-- Stored rows start --
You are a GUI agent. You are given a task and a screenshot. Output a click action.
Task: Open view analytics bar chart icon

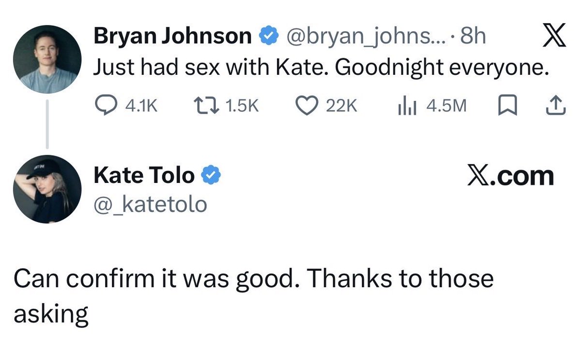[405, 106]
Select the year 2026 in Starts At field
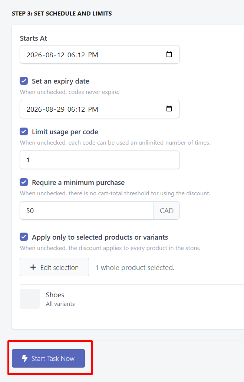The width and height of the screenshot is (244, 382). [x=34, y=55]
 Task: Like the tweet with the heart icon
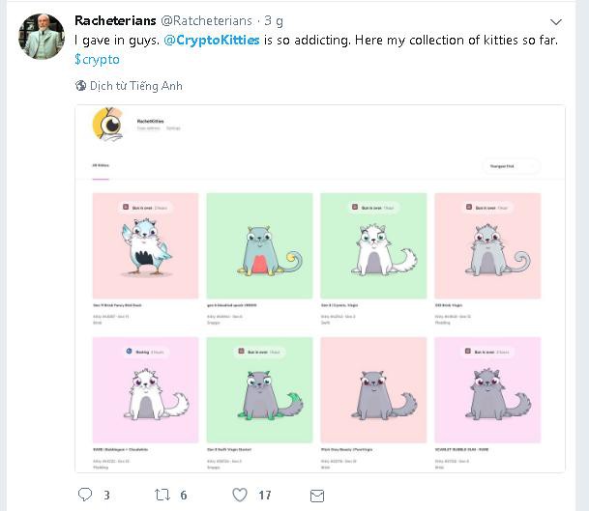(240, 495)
-- Stored rows end --
▶ _Exercise details_
Copy out the items word for word, from the start of the items through the line that contains "The width and", leaving the pictures out of your answer.

▶ _Written solution_
You are a GUI agent. You are given a task and a screenshot. Output a click action.
Task: Open view analytics bar chart icon

[405, 106]
Select the year 2026 in Starts At field
The width and height of the screenshot is (244, 382). [x=34, y=55]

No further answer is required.